What a perfect time of the year for this subject... my regular readers (if there are any) may recall that last year at about this time CoN published an article of mine entitled "Happy Non Denominational Holiday's", in which I commented on the subject of those of the Jewish faith who enjoy financial gains thanks to the Christian holidays. I received many an irate letter concerning my "anti Semitic" views. So just to prove that I'm not a bigot and that I hate ALL people equally, here is my knock on the Christian faith.
I actually attempted to become a practicing Catholic at one very dark point of my life... Please notice the use of "attempted"... Perhaps it was the particular church I was attending, though. This particular parish was (and still is) presided over by the most anal priest I have ever met. (Notice I'm being good and not making any altar boy jokes?) I mean this man's homilies sounded not just as if he was talking down to the congregation, but to God himself! This man was so condescending and arrogant, I'm pretty sure that he thought his unleavened bread didn't stink.
Mind you, I could be wrong about him, maybe he has every right to act this way. Maybe he's the greatest theologist in the world, no one really knows though, because know one in his congregation understands a damn word has says. I'm sure he's very intelligent, smarter than I'll ever be...but he doesn't have to make it so apparent by using fourteen syllable words that I know the eighty year old lady in the second pew has never even heard.
As for the people who attend church... hmmm... lets see here... I see a number... and, and a word... ah, yes.......... 95% hypocrites!!! Why go to church on Sunday to ask the Good Lord for forgiveness for all the "bad things" you did during the week, just to turn around the next week and forget what happened at church? Now mind you if you went to the church I went to it's not really a matter of forgetting, because, after all, you can't really learn what you never understood:
" ...then once the firmament was congealed, Yahweh gazed upon the vapours and resolved upon the beseechment of his hegemony that, indeed, there was inconsiderable delectation consequent to his accomplishments... ah blah blah... ah blah blah..."
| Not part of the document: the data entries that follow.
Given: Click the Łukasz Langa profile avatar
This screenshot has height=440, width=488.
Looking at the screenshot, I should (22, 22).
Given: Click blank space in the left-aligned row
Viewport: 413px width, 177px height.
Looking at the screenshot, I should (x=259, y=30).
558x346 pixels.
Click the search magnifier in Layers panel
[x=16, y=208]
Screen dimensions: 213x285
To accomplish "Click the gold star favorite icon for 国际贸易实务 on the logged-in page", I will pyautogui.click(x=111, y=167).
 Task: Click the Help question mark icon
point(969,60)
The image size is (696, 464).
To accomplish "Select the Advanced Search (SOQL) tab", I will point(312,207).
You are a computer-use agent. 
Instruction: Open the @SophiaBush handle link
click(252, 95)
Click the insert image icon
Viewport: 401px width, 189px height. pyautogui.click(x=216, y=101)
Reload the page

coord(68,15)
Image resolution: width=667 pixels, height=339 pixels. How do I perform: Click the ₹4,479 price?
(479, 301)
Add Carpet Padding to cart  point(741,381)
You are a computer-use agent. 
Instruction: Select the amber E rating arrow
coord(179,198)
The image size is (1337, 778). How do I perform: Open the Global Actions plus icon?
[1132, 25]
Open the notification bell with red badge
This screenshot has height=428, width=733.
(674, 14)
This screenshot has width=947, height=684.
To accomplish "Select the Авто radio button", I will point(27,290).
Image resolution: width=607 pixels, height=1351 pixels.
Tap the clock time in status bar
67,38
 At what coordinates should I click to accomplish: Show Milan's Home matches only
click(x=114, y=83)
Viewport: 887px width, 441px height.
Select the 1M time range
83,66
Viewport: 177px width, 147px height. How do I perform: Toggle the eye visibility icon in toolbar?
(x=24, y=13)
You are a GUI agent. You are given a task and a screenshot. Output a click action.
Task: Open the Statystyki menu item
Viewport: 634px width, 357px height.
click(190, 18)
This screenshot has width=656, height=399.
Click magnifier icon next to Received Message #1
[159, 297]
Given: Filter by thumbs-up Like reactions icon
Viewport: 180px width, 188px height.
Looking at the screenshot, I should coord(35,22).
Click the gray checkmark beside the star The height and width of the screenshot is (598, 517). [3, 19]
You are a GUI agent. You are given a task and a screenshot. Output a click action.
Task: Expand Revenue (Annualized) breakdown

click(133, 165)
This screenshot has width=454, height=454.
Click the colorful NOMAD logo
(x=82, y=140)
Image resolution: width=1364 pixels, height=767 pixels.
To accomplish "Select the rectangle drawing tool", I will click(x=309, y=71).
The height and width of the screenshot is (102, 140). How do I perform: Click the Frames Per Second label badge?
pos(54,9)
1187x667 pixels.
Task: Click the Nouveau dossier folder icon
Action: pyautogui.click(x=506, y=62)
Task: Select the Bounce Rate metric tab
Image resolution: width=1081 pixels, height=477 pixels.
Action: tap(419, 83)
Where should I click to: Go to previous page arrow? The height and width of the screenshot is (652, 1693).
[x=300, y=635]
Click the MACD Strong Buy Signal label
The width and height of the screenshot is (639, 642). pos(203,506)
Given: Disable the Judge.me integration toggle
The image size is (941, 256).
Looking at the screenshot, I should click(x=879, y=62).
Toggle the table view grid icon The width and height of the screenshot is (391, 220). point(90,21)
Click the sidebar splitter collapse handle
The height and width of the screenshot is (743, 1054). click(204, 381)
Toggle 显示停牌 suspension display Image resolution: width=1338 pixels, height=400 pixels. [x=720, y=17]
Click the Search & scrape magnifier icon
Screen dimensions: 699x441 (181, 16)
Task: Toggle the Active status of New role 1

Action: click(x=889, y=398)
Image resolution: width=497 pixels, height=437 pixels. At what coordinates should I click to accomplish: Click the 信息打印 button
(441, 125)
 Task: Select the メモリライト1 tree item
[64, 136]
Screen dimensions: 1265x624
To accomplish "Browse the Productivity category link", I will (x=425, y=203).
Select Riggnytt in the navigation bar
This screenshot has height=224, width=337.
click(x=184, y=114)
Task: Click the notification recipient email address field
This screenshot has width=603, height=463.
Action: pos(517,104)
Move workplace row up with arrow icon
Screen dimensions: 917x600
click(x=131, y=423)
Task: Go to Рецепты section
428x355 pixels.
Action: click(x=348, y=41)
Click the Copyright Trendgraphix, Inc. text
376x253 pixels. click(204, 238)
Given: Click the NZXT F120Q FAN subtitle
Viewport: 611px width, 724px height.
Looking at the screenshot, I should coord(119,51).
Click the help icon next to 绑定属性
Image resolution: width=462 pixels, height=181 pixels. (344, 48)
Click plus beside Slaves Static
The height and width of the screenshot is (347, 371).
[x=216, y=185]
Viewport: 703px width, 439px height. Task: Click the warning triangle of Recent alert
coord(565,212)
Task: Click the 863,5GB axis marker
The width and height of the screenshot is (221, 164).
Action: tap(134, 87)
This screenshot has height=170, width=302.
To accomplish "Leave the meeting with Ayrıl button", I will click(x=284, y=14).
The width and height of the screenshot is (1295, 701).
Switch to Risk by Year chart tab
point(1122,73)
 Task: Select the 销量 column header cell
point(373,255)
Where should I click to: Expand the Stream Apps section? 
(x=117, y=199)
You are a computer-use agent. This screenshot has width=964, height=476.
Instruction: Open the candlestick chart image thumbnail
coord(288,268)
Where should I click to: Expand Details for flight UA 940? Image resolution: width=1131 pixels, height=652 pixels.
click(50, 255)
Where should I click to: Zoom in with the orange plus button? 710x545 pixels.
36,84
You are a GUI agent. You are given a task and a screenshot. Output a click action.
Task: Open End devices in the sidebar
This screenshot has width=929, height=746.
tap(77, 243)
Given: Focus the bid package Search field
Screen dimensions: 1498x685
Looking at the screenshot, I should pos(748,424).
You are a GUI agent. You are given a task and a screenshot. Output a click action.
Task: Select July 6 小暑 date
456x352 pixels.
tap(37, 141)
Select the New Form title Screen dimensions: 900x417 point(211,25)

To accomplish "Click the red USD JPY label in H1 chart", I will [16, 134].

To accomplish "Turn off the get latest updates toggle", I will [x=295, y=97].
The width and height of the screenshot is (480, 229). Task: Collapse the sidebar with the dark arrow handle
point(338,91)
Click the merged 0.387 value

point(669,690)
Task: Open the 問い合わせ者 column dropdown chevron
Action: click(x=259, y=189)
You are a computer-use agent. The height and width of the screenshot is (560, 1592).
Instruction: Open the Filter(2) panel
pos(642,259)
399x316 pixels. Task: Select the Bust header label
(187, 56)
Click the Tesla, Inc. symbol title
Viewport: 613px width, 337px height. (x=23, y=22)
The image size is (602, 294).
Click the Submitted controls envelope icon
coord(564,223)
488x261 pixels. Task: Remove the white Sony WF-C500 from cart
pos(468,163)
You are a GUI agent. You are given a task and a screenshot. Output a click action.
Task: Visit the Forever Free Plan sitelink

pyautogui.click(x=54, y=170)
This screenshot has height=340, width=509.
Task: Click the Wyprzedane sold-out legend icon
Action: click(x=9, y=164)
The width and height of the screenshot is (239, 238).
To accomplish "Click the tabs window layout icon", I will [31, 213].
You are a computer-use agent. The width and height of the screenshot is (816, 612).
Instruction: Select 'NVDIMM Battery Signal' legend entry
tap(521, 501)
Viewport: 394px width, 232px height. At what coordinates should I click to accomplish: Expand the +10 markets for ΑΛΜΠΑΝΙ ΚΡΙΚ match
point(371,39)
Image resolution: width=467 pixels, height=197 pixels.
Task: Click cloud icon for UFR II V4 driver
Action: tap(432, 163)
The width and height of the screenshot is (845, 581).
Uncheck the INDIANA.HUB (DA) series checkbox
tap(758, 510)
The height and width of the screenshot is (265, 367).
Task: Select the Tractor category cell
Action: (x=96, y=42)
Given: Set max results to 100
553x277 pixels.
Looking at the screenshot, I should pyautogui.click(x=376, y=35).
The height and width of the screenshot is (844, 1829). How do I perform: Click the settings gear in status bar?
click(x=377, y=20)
As for Catholicism itself... I guess my biggest beef is with the act of confession. How in the hell does me telling some guy in a booth my sins gonna absolve me in the eyes of God? I mean, does this guy have a direct line to the big man himself? Does he call up to heaven and ask how much penance should be given? How can a (so called) celibate priest relate to my teenage confession that I copped a feel at the movies with Judy Anne?
"Uh...forgive me Father for I have sinned... it has been four months since my last confession... uh... in that time I have touched myself in an impure manner on several occasions..."
"That's okay my son... SO HAVE I!!!"
So if I don't say those three Hail Mary's...does my record not get wiped clean? What if I DON"T think it was a sin to grab Judy Ann's booby? What then, huh? What if I know it was a sin...did it anyway and now I'm asking for forgiveness? Better yet, what if I knew it was a sin... did it anyway... went to confession to ask for forgiveness... and went out and did it AGAIN anyway? What then? What does that make me? Oh yeah... I forgot... a practicing Catholic.